*** Opening Records for the exercise ***

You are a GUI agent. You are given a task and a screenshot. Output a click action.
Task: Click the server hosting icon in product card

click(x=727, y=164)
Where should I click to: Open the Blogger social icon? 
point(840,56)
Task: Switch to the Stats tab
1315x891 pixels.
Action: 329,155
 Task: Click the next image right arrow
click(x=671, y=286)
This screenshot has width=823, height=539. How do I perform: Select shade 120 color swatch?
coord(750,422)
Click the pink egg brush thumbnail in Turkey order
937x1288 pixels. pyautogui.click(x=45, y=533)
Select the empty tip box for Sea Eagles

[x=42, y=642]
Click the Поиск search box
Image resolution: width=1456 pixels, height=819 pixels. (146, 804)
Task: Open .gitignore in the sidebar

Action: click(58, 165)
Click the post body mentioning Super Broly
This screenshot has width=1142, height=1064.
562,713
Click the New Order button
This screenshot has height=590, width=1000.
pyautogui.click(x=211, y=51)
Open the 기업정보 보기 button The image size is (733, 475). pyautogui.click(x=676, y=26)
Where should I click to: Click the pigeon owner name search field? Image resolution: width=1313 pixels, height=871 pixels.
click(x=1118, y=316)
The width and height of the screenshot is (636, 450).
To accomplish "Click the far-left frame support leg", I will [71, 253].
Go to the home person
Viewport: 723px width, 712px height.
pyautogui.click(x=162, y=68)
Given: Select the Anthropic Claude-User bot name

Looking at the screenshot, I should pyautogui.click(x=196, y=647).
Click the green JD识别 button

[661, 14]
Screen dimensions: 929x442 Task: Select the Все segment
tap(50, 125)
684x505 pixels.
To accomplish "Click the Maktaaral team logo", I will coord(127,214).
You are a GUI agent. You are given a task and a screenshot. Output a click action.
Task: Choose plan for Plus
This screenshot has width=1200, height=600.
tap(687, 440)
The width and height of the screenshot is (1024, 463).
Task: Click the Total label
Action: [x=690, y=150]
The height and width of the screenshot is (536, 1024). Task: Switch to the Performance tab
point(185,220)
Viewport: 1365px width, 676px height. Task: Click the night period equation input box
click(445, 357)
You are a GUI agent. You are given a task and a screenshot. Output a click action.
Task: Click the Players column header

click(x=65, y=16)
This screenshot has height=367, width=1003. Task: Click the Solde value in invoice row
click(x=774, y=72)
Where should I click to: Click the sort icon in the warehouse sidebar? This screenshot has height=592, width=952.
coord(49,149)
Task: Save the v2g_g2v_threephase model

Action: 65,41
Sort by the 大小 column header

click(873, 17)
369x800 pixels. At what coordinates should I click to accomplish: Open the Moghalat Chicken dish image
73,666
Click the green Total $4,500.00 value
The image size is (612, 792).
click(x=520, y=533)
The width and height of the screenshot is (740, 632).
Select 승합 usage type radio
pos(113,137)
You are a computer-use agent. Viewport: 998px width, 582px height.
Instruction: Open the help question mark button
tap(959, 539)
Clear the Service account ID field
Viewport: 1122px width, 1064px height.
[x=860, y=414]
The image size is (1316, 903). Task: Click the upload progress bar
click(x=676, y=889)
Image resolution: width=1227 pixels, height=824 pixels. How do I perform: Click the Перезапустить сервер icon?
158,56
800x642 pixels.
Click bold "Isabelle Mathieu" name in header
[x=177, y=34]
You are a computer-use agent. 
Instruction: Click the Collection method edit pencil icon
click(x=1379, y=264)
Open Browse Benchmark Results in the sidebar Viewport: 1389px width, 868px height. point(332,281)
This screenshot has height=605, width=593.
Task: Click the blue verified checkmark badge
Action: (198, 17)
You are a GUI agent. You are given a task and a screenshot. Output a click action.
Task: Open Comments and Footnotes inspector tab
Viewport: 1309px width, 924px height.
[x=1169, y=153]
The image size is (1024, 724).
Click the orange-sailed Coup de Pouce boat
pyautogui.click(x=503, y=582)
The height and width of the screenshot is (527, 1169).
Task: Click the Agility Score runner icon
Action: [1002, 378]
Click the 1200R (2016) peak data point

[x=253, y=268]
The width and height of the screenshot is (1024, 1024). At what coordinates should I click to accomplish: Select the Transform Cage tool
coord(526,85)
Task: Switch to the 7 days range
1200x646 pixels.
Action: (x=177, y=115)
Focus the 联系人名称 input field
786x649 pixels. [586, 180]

*** Closing Records for the exercise ***

*What you need to do*. Whatever appears in the lines above should be copied exactly.

*Task result*.
You are a GUI agent. You are given a task and a screenshot. Output a click action.
Task: Click the server hosting icon in product card

click(x=727, y=164)
Where should I click to: Open the Blogger social icon? 
point(840,56)
Task: Switch to the Stats tab
1315x891 pixels.
Action: 329,155
 Task: Click the next image right arrow
click(x=671, y=286)
This screenshot has width=823, height=539. How do I perform: Select shade 120 color swatch?
coord(750,422)
Click the pink egg brush thumbnail in Turkey order
937x1288 pixels. pyautogui.click(x=45, y=533)
Select the empty tip box for Sea Eagles

[x=42, y=642]
Click the Поиск search box
Image resolution: width=1456 pixels, height=819 pixels. (146, 804)
Task: Open .gitignore in the sidebar

Action: click(58, 165)
Click the post body mentioning Super Broly
This screenshot has width=1142, height=1064.
562,713
Click the New Order button
This screenshot has height=590, width=1000.
pyautogui.click(x=211, y=51)
Open the 기업정보 보기 button The image size is (733, 475). pyautogui.click(x=676, y=26)
Where should I click to: Click the pigeon owner name search field? Image resolution: width=1313 pixels, height=871 pixels.
click(x=1118, y=316)
The width and height of the screenshot is (636, 450).
To accomplish "Click the far-left frame support leg", I will [71, 253].
Go to the home person
Viewport: 723px width, 712px height.
pyautogui.click(x=162, y=68)
Given: Select the Anthropic Claude-User bot name

Looking at the screenshot, I should pyautogui.click(x=196, y=647).
Click the green JD识别 button

[661, 14]
Screen dimensions: 929x442 Task: Select the Все segment
tap(50, 125)
684x505 pixels.
To accomplish "Click the Maktaaral team logo", I will coord(127,214).
You are a GUI agent. You are given a task and a screenshot. Output a click action.
Task: Choose plan for Plus
This screenshot has width=1200, height=600.
tap(687, 440)
The width and height of the screenshot is (1024, 463).
Task: Click the Total label
Action: [x=690, y=150]
The height and width of the screenshot is (536, 1024). Task: Switch to the Performance tab
point(185,220)
Viewport: 1365px width, 676px height. Task: Click the night period equation input box
click(445, 357)
You are a GUI agent. You are given a task and a screenshot. Output a click action.
Task: Click the Players column header

click(x=65, y=16)
This screenshot has height=367, width=1003. Task: Click the Solde value in invoice row
click(x=774, y=72)
Where should I click to: Click the sort icon in the warehouse sidebar? This screenshot has height=592, width=952.
coord(49,149)
Task: Save the v2g_g2v_threephase model

Action: 65,41
Sort by the 大小 column header

click(873, 17)
369x800 pixels. At what coordinates should I click to accomplish: Open the Moghalat Chicken dish image
73,666
Click the green Total $4,500.00 value
The image size is (612, 792).
click(x=520, y=533)
The width and height of the screenshot is (740, 632).
Select 승합 usage type radio
pos(113,137)
You are a computer-use agent. Viewport: 998px width, 582px height.
Instruction: Open the help question mark button
tap(959, 539)
Clear the Service account ID field
Viewport: 1122px width, 1064px height.
[x=860, y=414]
The image size is (1316, 903). Task: Click the upload progress bar
click(x=676, y=889)
Image resolution: width=1227 pixels, height=824 pixels. How do I perform: Click the Перезапустить сервер icon?
158,56
800x642 pixels.
Click bold "Isabelle Mathieu" name in header
[x=177, y=34]
You are a computer-use agent. 
Instruction: Click the Collection method edit pencil icon
click(x=1379, y=264)
Open Browse Benchmark Results in the sidebar Viewport: 1389px width, 868px height. point(332,281)
This screenshot has height=605, width=593.
Task: Click the blue verified checkmark badge
Action: (198, 17)
You are a GUI agent. You are given a task and a screenshot. Output a click action.
Task: Open Comments and Footnotes inspector tab
Viewport: 1309px width, 924px height.
[x=1169, y=153]
The image size is (1024, 724).
Click the orange-sailed Coup de Pouce boat
pyautogui.click(x=503, y=582)
The height and width of the screenshot is (527, 1169).
Task: Click the Agility Score runner icon
Action: [1002, 378]
Click the 1200R (2016) peak data point

[x=253, y=268]
The width and height of the screenshot is (1024, 1024). At what coordinates should I click to accomplish: Select the Transform Cage tool
coord(526,85)
Task: Switch to the 7 days range
1200x646 pixels.
Action: (x=177, y=115)
Focus the 联系人名称 input field
786x649 pixels. [586, 180]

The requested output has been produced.